#### [GIVEN EXERCISE 1]
Repeat the passage on gatekeeper consent and audience measurement word for word, from start to finish.

╭─ DOCUMENT EXTRACT

Suggested wording: new amendment
Article 11(2)
Where consent for collecting and processing of personal data is required to ensure compliance with this
Regulation, a gatekeeper shall take the necessary steps to either enable business users to directly obtain
the required consent to their processing, where required under Regulation (EU) 2016/679 and Directive
2002/58/EC, or to comply with Union data protection and privacy rules and principles in other ways
including by providing business users with duly anonymised data where appropriate.
The gatekeeper shall not make the obtaining of this consent by the business user more burdensome than
for its own services.
Audience measurement. We welcome the European Parliament’s approach to the audience
measurement provision in Article 6(1)(g). For such an obligation to produce the warranted results, the
information that the gatekeepers share should be granular, reliable and real-time, as well as
independently verified by trusted, approved and neutral third parties. If these conditions are not upheld,
the obligations would remain unenforceable.
We would therefore encourage the co-legislators to maintain the wording adopted by the European
Parliament:
Suggested wording: European Parliament’s position
Article 6(1)(g)

╰─

#### [GIVEN EXERCISE 2]
Copy the records starting at the line that contains "Task: Click the Package column header" and ending at the line that contains "tap(724, 682)", both included, and give nothing else.

╭─ RECORD LIST

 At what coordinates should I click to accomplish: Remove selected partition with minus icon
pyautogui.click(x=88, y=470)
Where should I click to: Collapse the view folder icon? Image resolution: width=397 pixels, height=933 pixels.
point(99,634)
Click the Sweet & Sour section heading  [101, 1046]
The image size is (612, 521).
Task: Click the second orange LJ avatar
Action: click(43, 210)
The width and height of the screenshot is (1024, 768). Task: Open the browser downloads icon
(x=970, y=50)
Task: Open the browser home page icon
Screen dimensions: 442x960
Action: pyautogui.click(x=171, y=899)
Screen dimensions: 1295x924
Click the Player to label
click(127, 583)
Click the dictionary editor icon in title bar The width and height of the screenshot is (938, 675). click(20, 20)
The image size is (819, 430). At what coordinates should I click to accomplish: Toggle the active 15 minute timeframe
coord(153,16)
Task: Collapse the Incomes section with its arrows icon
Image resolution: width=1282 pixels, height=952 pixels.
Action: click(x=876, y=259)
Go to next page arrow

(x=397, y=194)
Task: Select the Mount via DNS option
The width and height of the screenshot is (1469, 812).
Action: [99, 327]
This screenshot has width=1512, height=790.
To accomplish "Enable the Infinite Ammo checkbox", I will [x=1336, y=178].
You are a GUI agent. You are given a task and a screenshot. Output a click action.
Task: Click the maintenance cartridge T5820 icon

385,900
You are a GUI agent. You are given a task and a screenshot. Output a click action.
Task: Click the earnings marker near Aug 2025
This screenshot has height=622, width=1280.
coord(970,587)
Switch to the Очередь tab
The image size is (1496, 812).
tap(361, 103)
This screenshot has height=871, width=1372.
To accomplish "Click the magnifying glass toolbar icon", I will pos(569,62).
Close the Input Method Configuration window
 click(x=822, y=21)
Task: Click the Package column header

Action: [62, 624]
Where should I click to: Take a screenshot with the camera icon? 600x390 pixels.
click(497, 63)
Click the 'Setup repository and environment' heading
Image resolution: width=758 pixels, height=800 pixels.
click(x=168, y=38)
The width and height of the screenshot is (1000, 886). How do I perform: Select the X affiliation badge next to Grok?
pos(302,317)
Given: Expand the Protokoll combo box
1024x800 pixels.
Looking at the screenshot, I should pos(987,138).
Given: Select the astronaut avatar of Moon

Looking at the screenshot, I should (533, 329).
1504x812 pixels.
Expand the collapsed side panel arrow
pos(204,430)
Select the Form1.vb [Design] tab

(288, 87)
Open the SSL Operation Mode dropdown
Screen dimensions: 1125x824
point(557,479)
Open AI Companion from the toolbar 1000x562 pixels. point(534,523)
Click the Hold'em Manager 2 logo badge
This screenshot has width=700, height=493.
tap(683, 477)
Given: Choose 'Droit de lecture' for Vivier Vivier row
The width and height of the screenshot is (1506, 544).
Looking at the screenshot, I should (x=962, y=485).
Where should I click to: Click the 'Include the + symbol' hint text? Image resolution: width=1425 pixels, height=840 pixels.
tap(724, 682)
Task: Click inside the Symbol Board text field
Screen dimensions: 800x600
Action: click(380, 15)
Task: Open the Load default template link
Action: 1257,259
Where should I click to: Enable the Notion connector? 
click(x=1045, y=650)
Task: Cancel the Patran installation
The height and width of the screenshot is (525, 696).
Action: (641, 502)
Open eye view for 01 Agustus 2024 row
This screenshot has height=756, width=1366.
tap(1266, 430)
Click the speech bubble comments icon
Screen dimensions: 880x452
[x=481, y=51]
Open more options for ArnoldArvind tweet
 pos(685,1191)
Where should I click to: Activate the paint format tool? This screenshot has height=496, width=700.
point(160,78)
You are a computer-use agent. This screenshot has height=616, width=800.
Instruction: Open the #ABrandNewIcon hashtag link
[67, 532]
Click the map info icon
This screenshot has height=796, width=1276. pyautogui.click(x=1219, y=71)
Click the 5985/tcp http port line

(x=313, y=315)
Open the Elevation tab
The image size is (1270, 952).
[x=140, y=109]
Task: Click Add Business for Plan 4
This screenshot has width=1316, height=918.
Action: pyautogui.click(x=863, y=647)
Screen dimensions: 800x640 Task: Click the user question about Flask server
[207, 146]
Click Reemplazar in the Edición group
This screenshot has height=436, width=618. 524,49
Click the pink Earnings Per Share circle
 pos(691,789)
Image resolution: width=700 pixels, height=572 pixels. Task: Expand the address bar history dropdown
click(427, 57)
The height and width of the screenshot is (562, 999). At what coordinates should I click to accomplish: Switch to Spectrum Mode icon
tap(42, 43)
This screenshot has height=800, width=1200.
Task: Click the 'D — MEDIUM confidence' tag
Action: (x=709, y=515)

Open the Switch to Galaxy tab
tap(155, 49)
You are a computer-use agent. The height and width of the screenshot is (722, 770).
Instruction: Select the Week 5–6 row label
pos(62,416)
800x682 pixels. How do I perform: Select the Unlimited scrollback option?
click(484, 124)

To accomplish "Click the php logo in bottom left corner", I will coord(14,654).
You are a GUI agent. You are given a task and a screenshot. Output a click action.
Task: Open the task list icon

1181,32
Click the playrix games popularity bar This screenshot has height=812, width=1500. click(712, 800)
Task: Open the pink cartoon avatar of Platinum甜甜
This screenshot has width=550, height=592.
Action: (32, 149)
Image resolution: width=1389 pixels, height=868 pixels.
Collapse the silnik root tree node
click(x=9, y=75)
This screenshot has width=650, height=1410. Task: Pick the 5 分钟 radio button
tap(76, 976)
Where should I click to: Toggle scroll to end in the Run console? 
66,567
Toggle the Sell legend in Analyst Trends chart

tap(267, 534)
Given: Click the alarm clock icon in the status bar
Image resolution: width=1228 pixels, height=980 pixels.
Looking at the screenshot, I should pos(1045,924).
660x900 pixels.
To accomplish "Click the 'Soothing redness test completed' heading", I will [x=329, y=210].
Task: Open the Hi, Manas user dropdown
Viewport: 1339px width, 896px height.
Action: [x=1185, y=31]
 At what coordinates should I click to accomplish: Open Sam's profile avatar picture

╰─

#### [COMPLETE RESPONSE 1]
Suggested wording: new amendment
Article 11(2)
Where consent for collecting and processing of personal data is required to ensure compliance with this
Regulation, a gatekeeper shall take the necessary steps to either enable business users to directly obtain
the required consent to their processing, where required under Regulation (EU) 2016/679 and Directive
2002/58/EC, or to comply with Union data protection and privacy rules and principles in other ways
including by providing business users with duly anonymised data where appropriate.
The gatekeeper shall not make the obtaining of this consent by the business user more burdensome than
for its own services.
Audience measurement. We welcome the European Parliament’s approach to the audience
measurement provision in Article 6(1)(g). For such an obligation to produce the warranted results, the
information that the gatekeepers share should be granular, reliable and real-time, as well as
independently verified by trusted, approved and neutral third parties. If these conditions are not upheld,
the obligations would remain unenforceable.
We would therefore encourage the co-legislators to maintain the wording adopted by the European
Parliament:
Suggested wording: European Parliament’s position
Article 6(1)(g)

#### [COMPLETE RESPONSE 2]
Task: Click the Package column header

Action: [62, 624]
Where should I click to: Take a screenshot with the camera icon? 600x390 pixels.
click(497, 63)
Click the 'Setup repository and environment' heading
Image resolution: width=758 pixels, height=800 pixels.
click(x=168, y=38)
The width and height of the screenshot is (1000, 886). How do I perform: Select the X affiliation badge next to Grok?
pos(302,317)
Given: Expand the Protokoll combo box
1024x800 pixels.
Looking at the screenshot, I should pos(987,138).
Given: Select the astronaut avatar of Moon

Looking at the screenshot, I should (533, 329).
1504x812 pixels.
Expand the collapsed side panel arrow
pos(204,430)
Select the Form1.vb [Design] tab

(288, 87)
Open the SSL Operation Mode dropdown
Screen dimensions: 1125x824
point(557,479)
Open AI Companion from the toolbar 1000x562 pixels. point(534,523)
Click the Hold'em Manager 2 logo badge
This screenshot has width=700, height=493.
tap(683, 477)
Given: Choose 'Droit de lecture' for Vivier Vivier row
The width and height of the screenshot is (1506, 544).
Looking at the screenshot, I should (x=962, y=485).
Where should I click to: Click the 'Include the + symbol' hint text? Image resolution: width=1425 pixels, height=840 pixels.
tap(724, 682)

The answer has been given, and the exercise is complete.